= Milly Cangiano =

Puerto Rican journalist

Milagros "Milly" Cangiano is a Puerto Rican television and newspaper celebrity reporter and producer. She has covered news events in Puerto Rico, Mexico and Miami, Florida.

== Early life ==
Cangiano was born in Ponce, Puerto Rico, on June 5th, 1950. Cangiano studied at the National Autonomous University of Mexico in Mexico.

== Television work ==
Cangiano has produced the Puerto Rican telecast of the Gymnastics World Cup as well as the Gran Regata Colón and the Festival de Bahia. She also created a well known children's television character, "Burbujita". She produced a television show on Super Siete channel centered around that character and the character's male friend, "Bolillo". Later, the show moved to Tele-Once, after Super Siete was sold.

Cangiano has also appeared in front of the television cameras. During 2008, she was hired as co-host, along with "Papo" Brenes, of "Anda Pa'l Cará", a television gossip show at Tele-Once.

== Radio ==
Cangiano co-hosted, along with Marisol Malaret and Carmen Jovet, a radio show in Puerto Rico during the 1990s, named "El Poder de la Maňana". It was there that one morning, a little girl that Cangiano identified as "Pilarcita" called and suggested that the main children's character at the show, the doll that would later be known as "Burbujita", seemed to live inside a bubble, thus inadvertently leading Cangiano to rename the character to "Burbujita".

== Controversies ==
Cangiano has been involved in several controversies due to her comments on Puerto Rican television and on newspaper Primera Hora.
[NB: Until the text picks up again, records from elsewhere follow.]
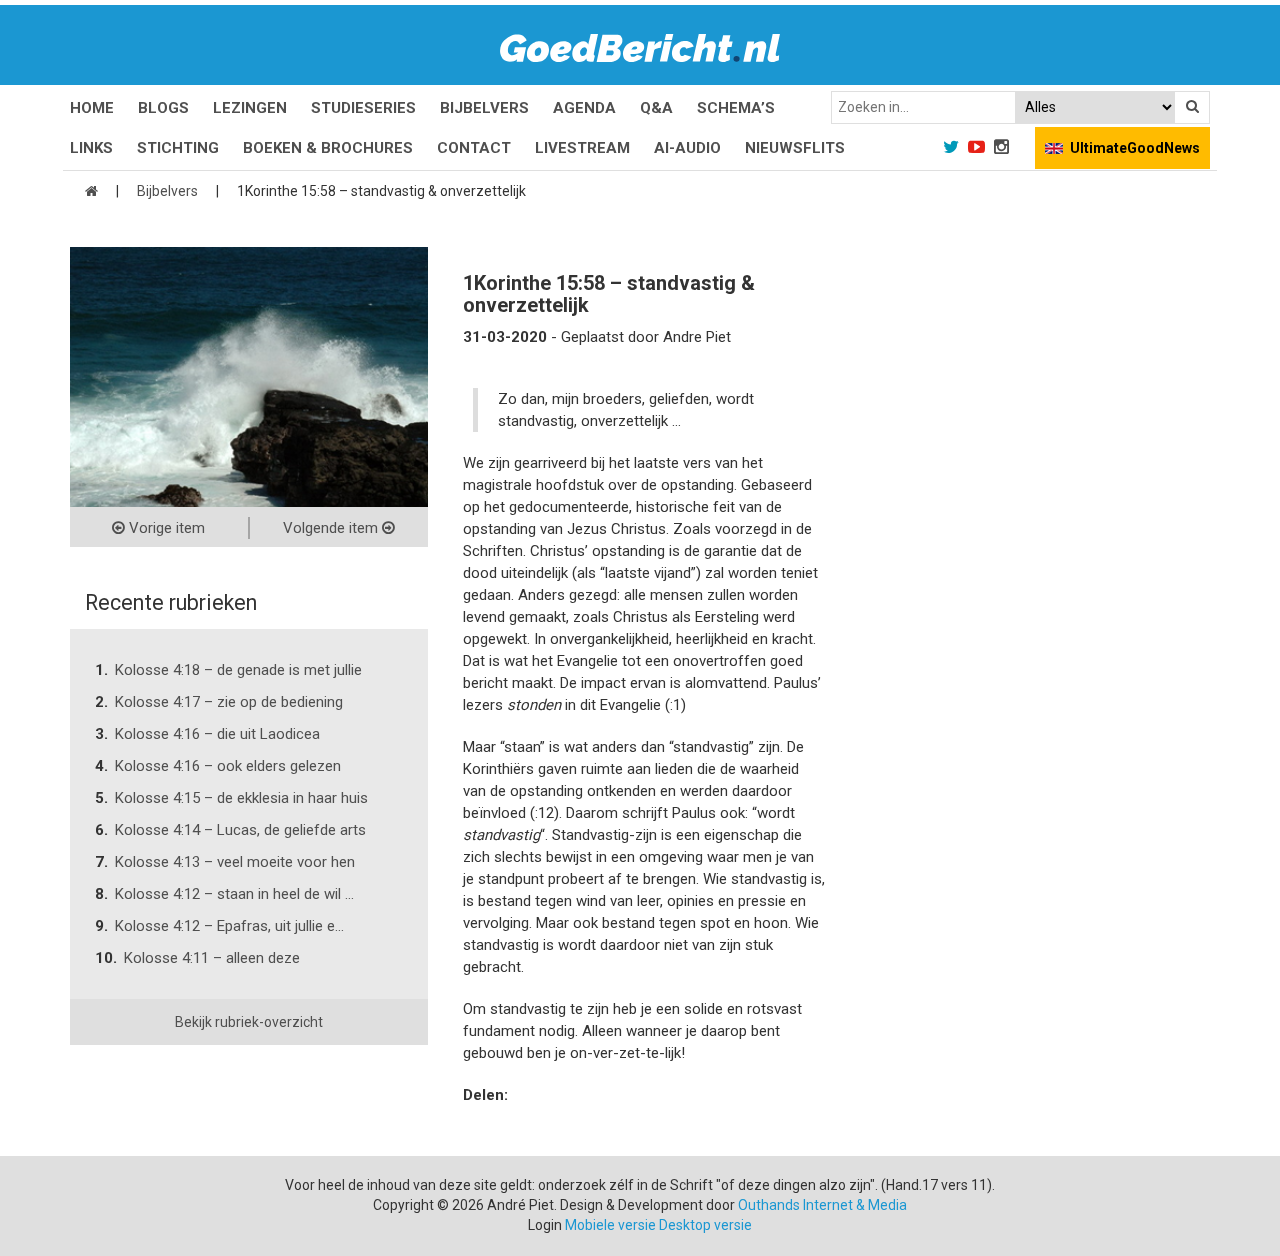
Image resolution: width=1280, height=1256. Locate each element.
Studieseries (363, 108)
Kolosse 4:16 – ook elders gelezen (228, 766)
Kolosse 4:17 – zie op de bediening (229, 702)
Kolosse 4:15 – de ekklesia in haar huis (241, 798)
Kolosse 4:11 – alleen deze (212, 958)
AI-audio (687, 148)
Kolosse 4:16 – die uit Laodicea (217, 734)
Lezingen (250, 108)
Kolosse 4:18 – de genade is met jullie (238, 670)
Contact (474, 148)
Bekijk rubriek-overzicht (249, 1022)
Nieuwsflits (795, 148)
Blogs (163, 108)
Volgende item (332, 528)
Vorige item (165, 528)
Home (92, 108)
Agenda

One of the people who has been involved in a controversy with her was Puerto Rican Merengue singer Giselle, who in 2024 got angry at a comment Cangiano made regarding Manny Manuel missing a show he had scheduled on 21 July 2024 at Morovis,.

Gricel Mamery is another celebrity who has spoken out against Cangiano; in 2015, Mamery got upset at comments Cangiano made after Mamery left a Puerto Rican television show named "TV Ilegal". Mamery called Cangiano "poisonous".